Bush Appointed a 3-Star General to be the “War Czar” (or is it War Tsar?). Good luck General Lute. Its a job no one wanted, and so, in a trend noted by William Arkin, you have yet another Military Man taking what ought to be a Civilian Job. Because, of course, no civilian wanted it. Like all Czars, its a high profile job to solve an intractable problem that is probably doomed to fail. Like this 3-Star can really get 2 or 3 superiors in the Chain of Command (say Fallon, Petraeus, Gates) not to mention the Sec State or the National Security Adviser to sing from the same sheet of music. Like the DNI, its more bureaucracy in order to cut through the problems of bureaucracy. More to the point, it shows that no one in the Administration is actually doing their job, which is to avoid getting into situations that make such a job necessary in the first place. Besides, we already have a War Czar with all the appropriate authority and ability to cut through the bureaucracy, get the inter-agency process to cooperate and work, and keep everyone on the same page. Its called the President. Or at a minimum, his NSA….
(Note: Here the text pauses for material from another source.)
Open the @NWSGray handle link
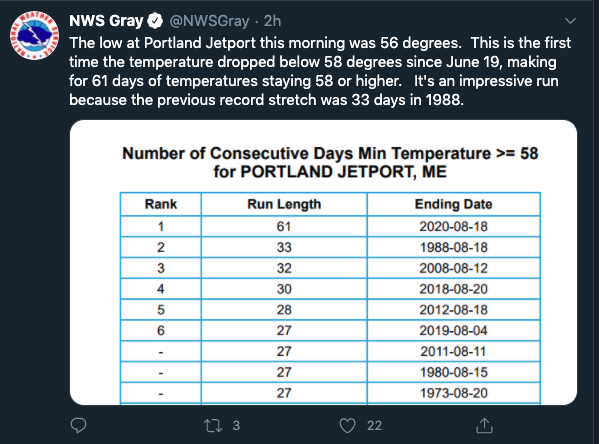 (209, 21)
And, from the we’re doomed in Iraq file, well, we’re… (can you tell its getting late, as my typing gets a bit faster and the language a bit looser?) Harpers recently published an article by Edward Luttwak on how there is no way the US can win in Iraq (hat tip to RNN on this one). He reviews the new Counter Insurgency manual that the top Army and Marine Generals developed based on successful in-country experience and are now attempting to apply in Iraq. Fundamental issue: its a ground war. (and, check out this from Intel Dump on how the Air Force is struggling to remain relevant in Iraq) More to the point–its a political ground war. The US Army is great at fighting ground wars against other armies. It doesn’t do politics, and all of its best abilities are useless unless it can solve the fundamental political problem that a) the people don’t believe that US forces are actually helping them, rather they are an occupying army intent on corrupting their way of life and b) without the political support of the local population, you can’t defeat an insurgency.

His conclusion: The US must either become something that it is not (or at least doesn’t claim to be)–a severely repressive occupying power that strictly and directly controls conquered territory OR face certain political failure in Iraq.
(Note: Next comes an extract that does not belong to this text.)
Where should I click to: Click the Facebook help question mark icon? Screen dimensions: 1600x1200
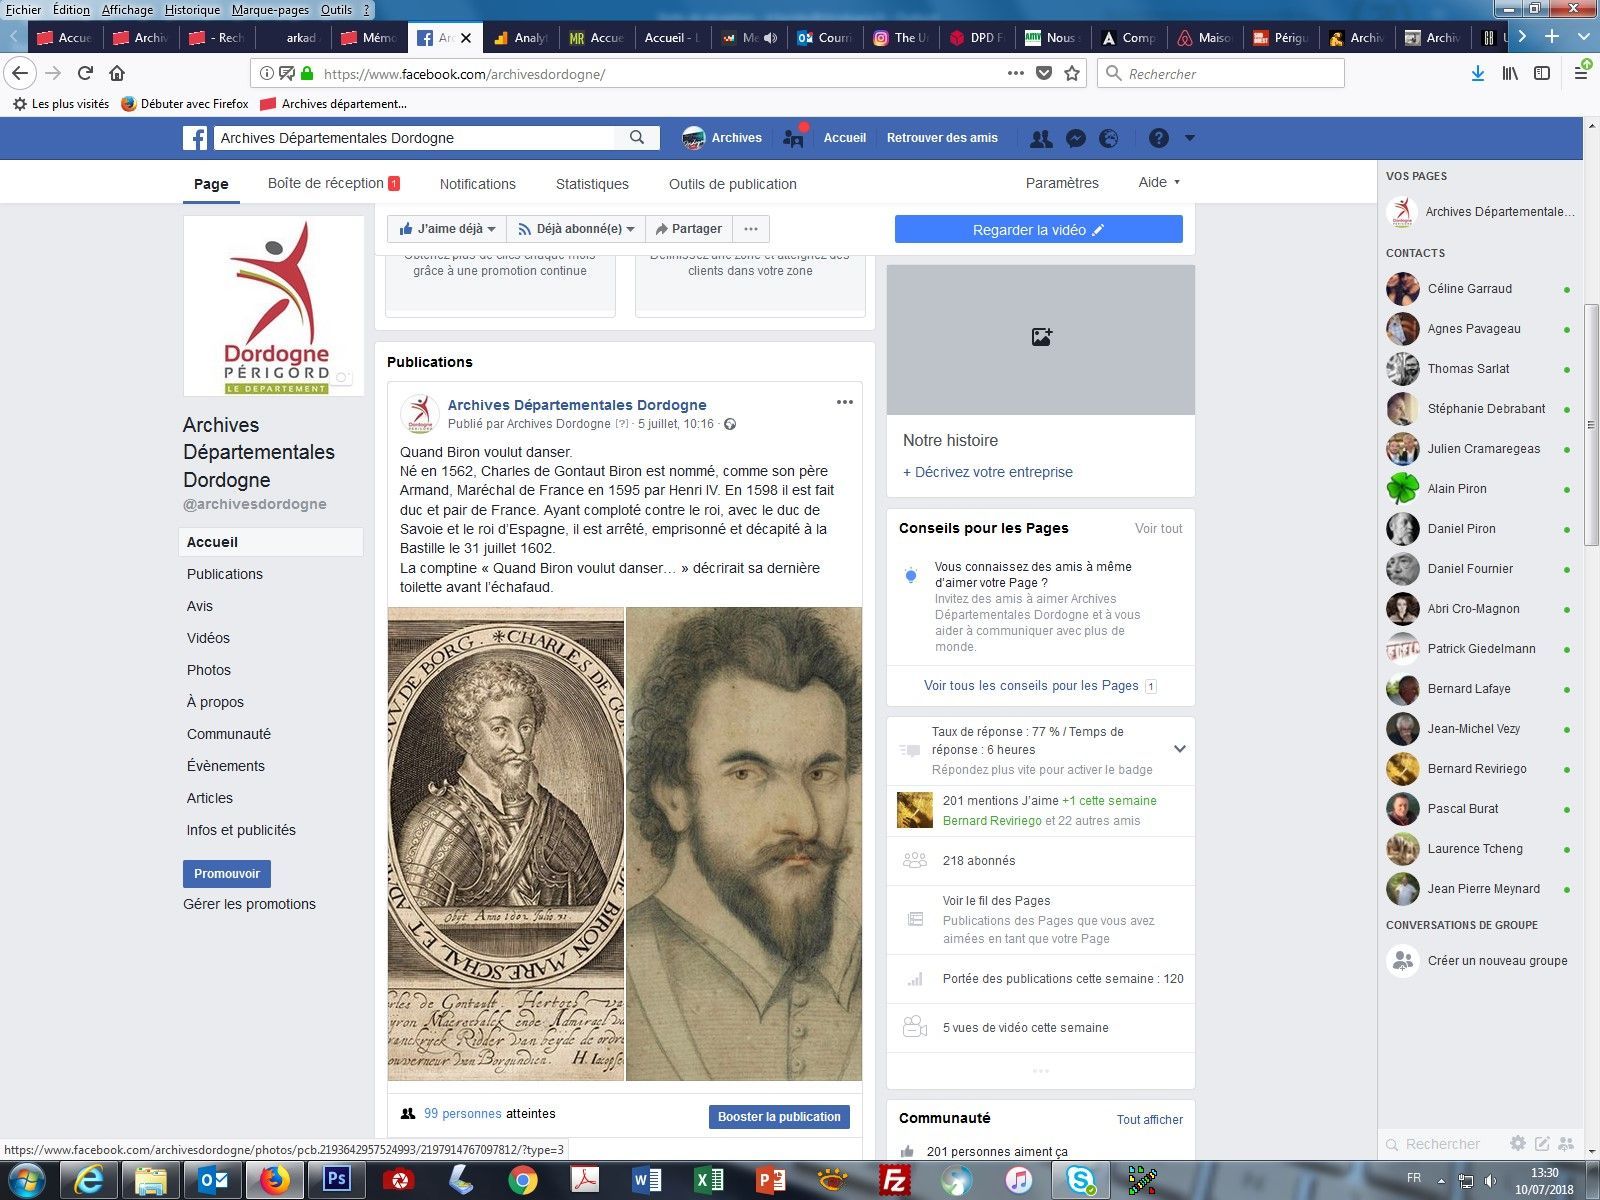point(1158,139)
What I worry about is that, in the name of ‘victory for the forces of democracy’ those non-democratic impulses make inroads into US Foreign policy, fundamentally altering the identity of this nation in a very dangerous way. Its the danger of the Wolfowitz / Bush Administration way of doing business–if my intentions are good, don’t question the motive. But, bring in a little Ido Oren and John Ruggie and you can see not only how this threatens the fundamental underpinnings of US Hegemony, but threatens the very nature of the US itself (the quasi-cites make sense to me at least…).